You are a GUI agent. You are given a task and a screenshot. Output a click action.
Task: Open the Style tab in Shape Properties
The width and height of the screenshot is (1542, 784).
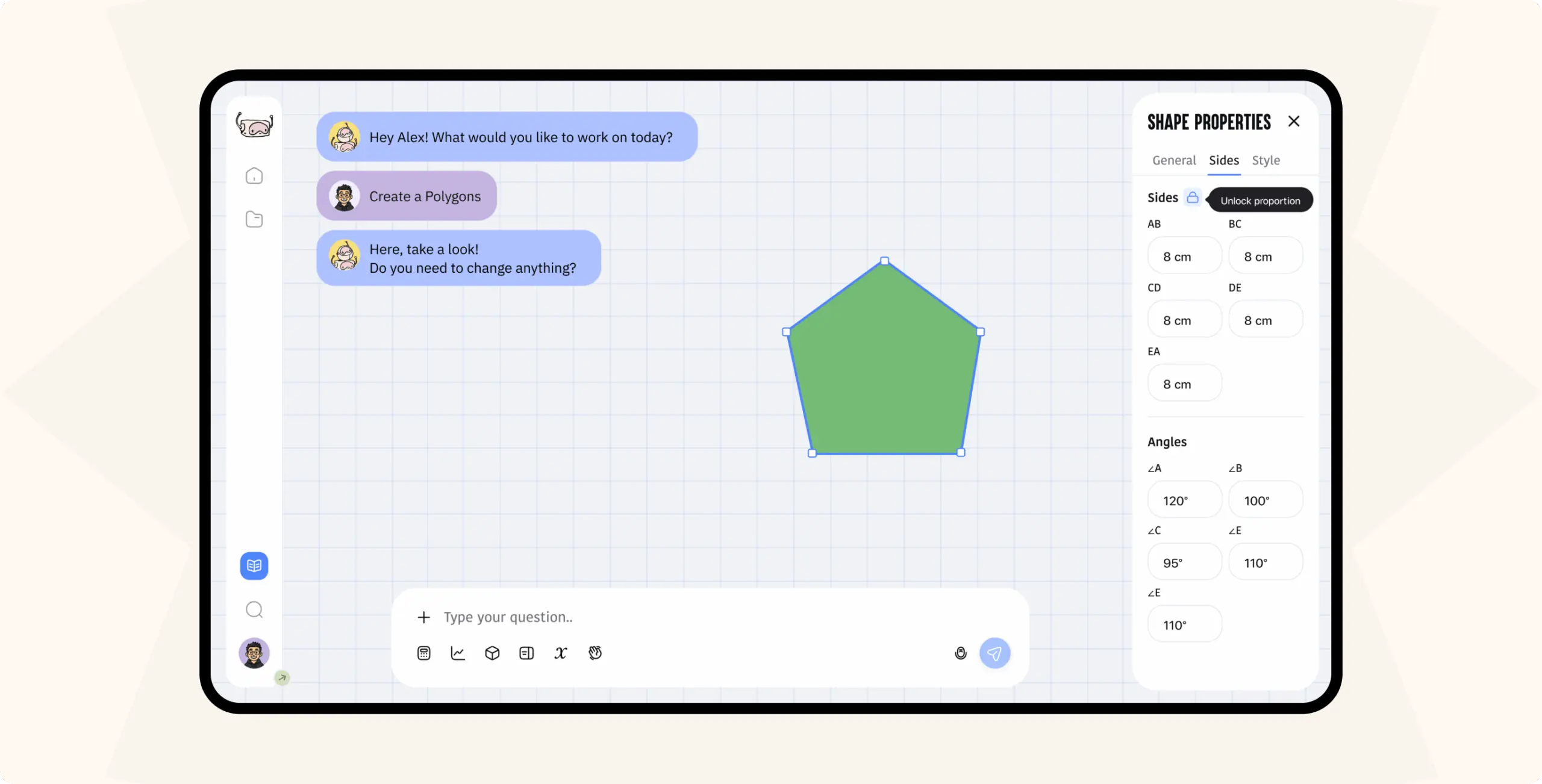click(x=1266, y=160)

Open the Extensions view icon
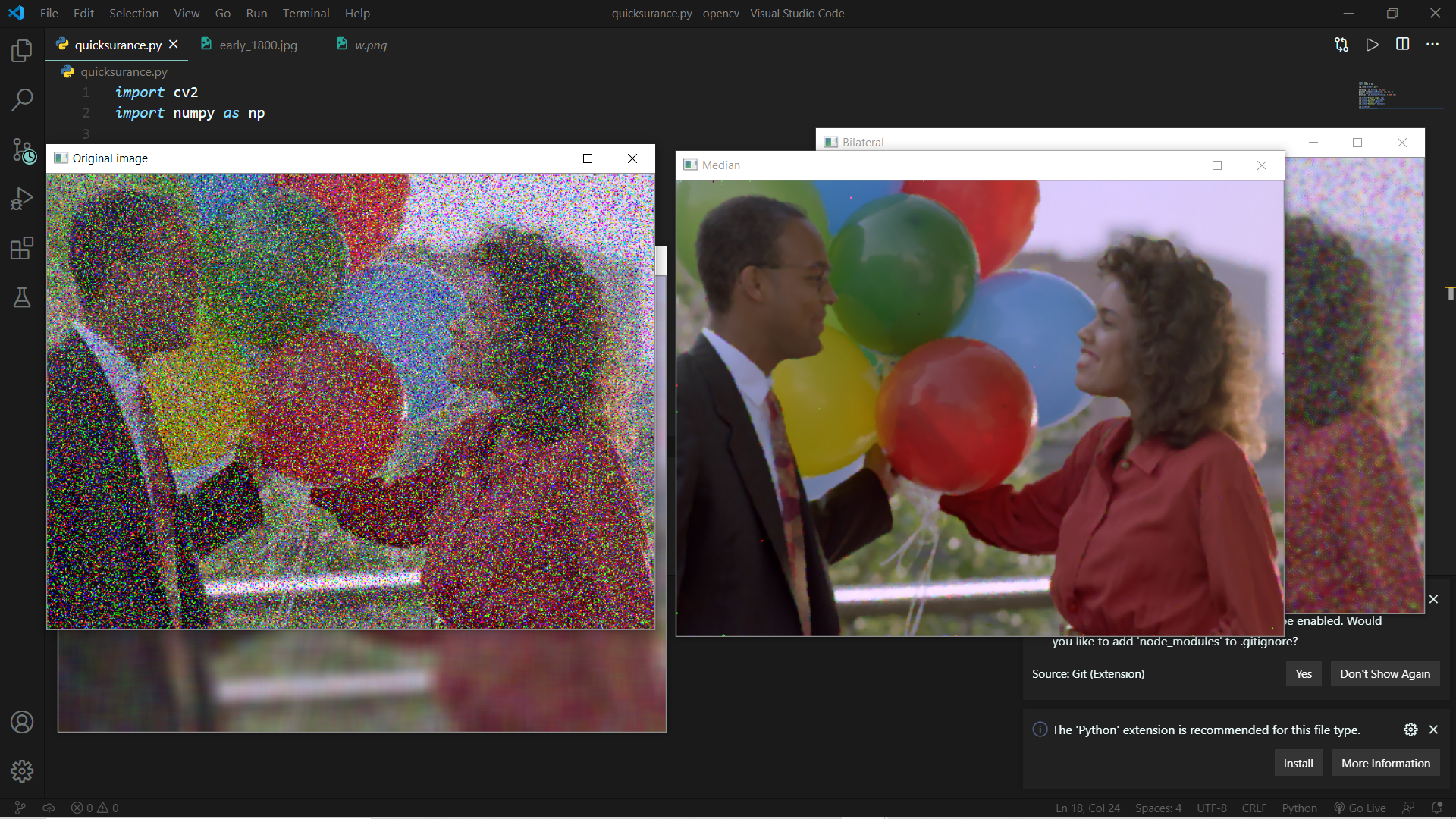(22, 248)
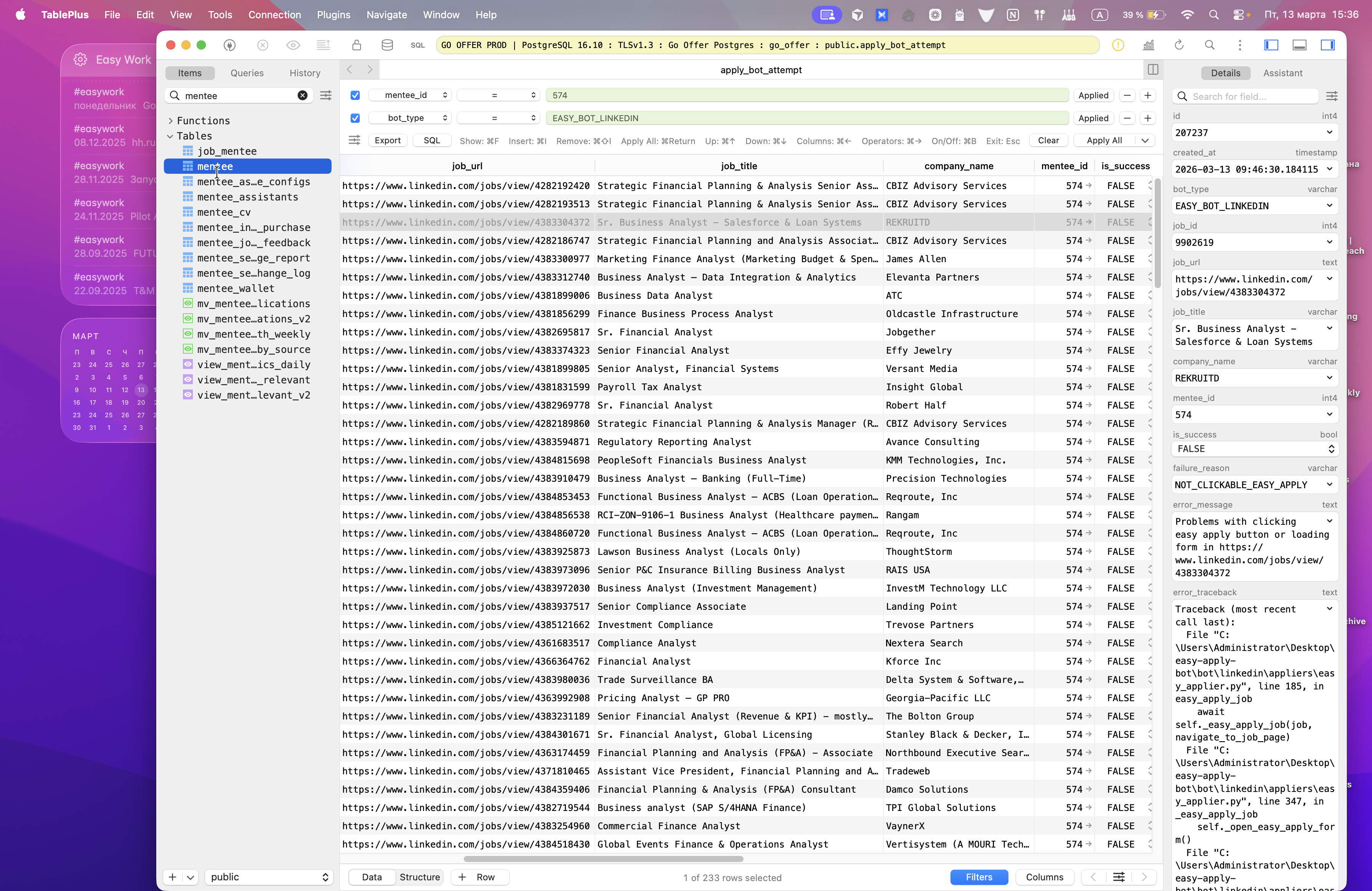Open the is_success FALSE value dropdown
Viewport: 1372px width, 891px height.
pyautogui.click(x=1254, y=449)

....

WORK INSTRUCTIONS. Output the complete listing exactly as it appears, except for the images.

RESULT.
You are a GUI agent. You are given a task and a screenshot. Output a click action.
Task: Open the Style tab in Shape Properties
The width and height of the screenshot is (1542, 784).
click(x=1266, y=160)

Open the Extensions view icon
(22, 248)
Open the is_success FALSE value dropdown
Viewport: 1372px width, 891px height.
pyautogui.click(x=1254, y=449)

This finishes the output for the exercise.